Framework

ICP Definition Framework

A step-by-step framework for defining a B2B ICP from deal history and buying-readiness signals, with a worked example and the mistakes that quietly undo it.

Most ICP documents are written once, in a workshop, from assumptions about who the “ideal” customer should be. They rarely get tested against what actually happened in the pipeline. This framework builds an ICP the other way round: starting from deal history and observed buying signals, then tiering accounts by how well they match. It’s the same sequence we use in every ICP consulting engagement and GTM Diagnostic.

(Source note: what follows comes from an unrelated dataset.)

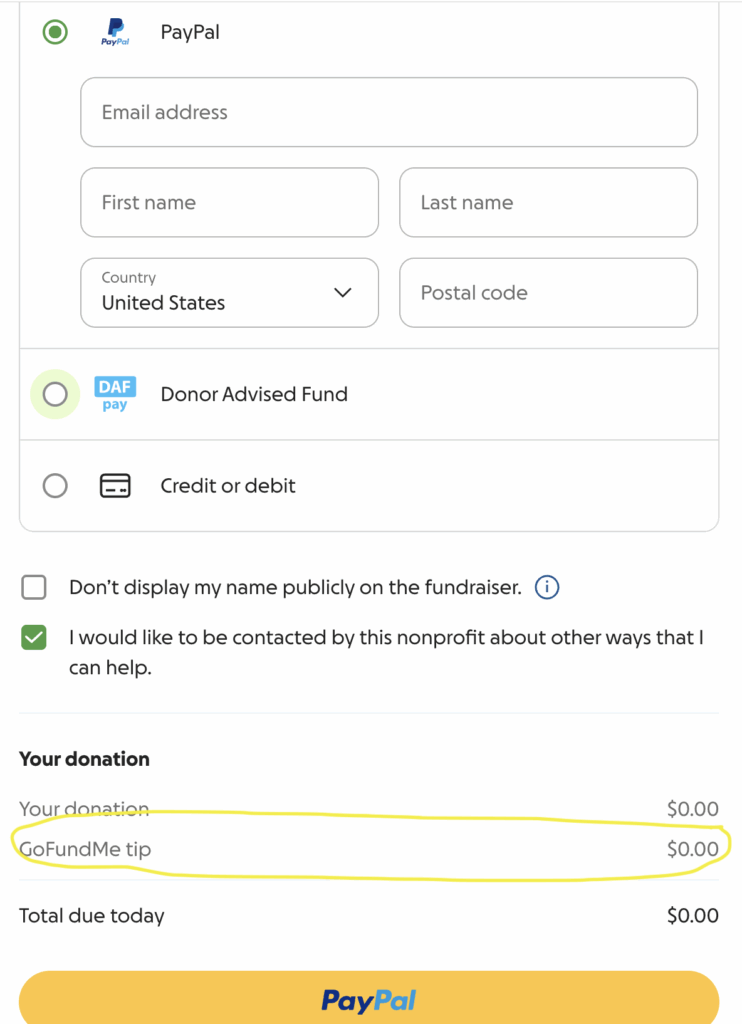This screenshot has height=1024, width=742.
Task: Click the Country dropdown chevron arrow
Action: click(343, 293)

Why deal-history-first beats assumption-first

A firmographic ICP (“50–500 employees, US or UK, Series B+”) describes a company shape. It says nothing about whether that company has a reason to buy right now. Two companies with identical firmographics can have completely different buying readiness — one just changed leadership and is actively evaluating vendors, the other renewed a competitor’s contract eighteen months ago. Deal-history-first ICPs surface that difference; firmographic-only ICPs can’t.

Step 1. Pull deal history

Gather 12 months of data (or as much as exists) across four buckets: closed-won, closed-lost, churned and renewed accounts. Include deals that never should have entered the pipeline in the first place — those are often the most instructive, because they show where targeting drifted from what actually converts.

If you have fewer than roughly 20–30 closed deals total, treat this framework as directional rather than statistically reliable, and weight qualitative sales/CS interviews more heavily in Step 2.

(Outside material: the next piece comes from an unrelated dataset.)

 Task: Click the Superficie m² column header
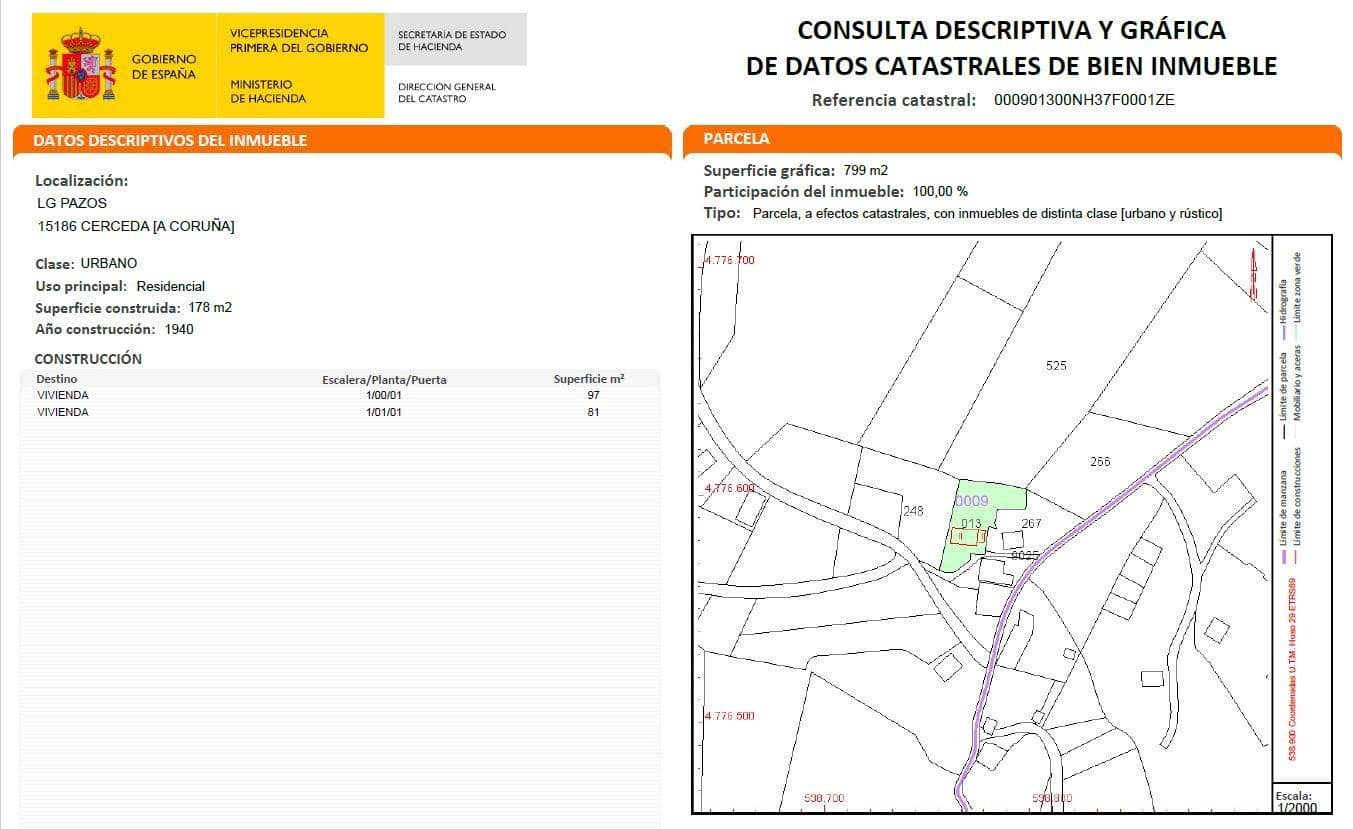[589, 379]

Step 2. Identify differentiating signals

Beyond size, industry and region, the accounts that convert fastest and retain longest usually share signals that a firmographic filter won’t catch:

  • Operational triggers — a leadership change, a funding event, headcount growth in a specific function, or a recent tool rollout that created a new gap
  • Budget reality — evidence of existing spend allocated to the category, not just a plausible use case
  • Readiness to adopt — technical maturity, internal champions, or a documented mandate to solve the problem this quarter rather than “someday”

Pull these from CRM notes, deal-loss reasons, and 15-minute interviews with the reps who ran the deals — the signal is often in a rep’s memory of “why this one moved fast” long before it’s in any dashboard.

Step 3. Build a tiered model

Score every closed and open account against the signals from Step 2, then group into three tiers:

  • Tier 1 — strongest combination of firmographic fit and readiness signals. These accounts should get the most outbound attention and the fastest sales follow-up.
  • Tier 2 — firmographic fit is present but readiness is unclear or unconfirmed. Worth targeting, but expect a longer cycle and lower conversion than Tier 1.
  • Tier 3 — firmographic fit only, no observed readiness signal. Deprioritize for cold outbound; these accounts convert better through inbound or partner channels where they self-select.

Step 4. Test against current pipeline

Score every open opportunity against the same tiers. This is the step most teams skip, and it’s the one that actually validates (or invalidates) the model. A high concentration of open pipeline sitting in Tier 3 is a concrete, measurable sign that outbound targeting has drifted from the ICP — not a hunch, a number you can put in a slide.

Step 5. Revisit every 2–3 quarters

An ICP isn’t a one-time deliverable. Revisit it after a product launch, a move upmarket or downmarket, a new competitive entrant, or a noticeable shift in win rate. Teams that treat the ICP as a living model — reviewed on a cadence rather than left in a slide deck — catch targeting drift months before it shows up in missed pipeline targets.

Common mistakes that undo this framework

  • Scoring on firmographics alone and calling the result an ICP. Firmographics describe fit; they don’t describe readiness. Both are needed.
  • Never revisiting Tier 3. Sometimes Tier 3 volume is fine — it’s a deliberate top-of-funnel or partner-led segment. The mistake is not knowing which reason applies to your pipeline.
  • Building the model from marketing personas instead of deal data. Personas describe who you imagine buying; deal history describes who actually did.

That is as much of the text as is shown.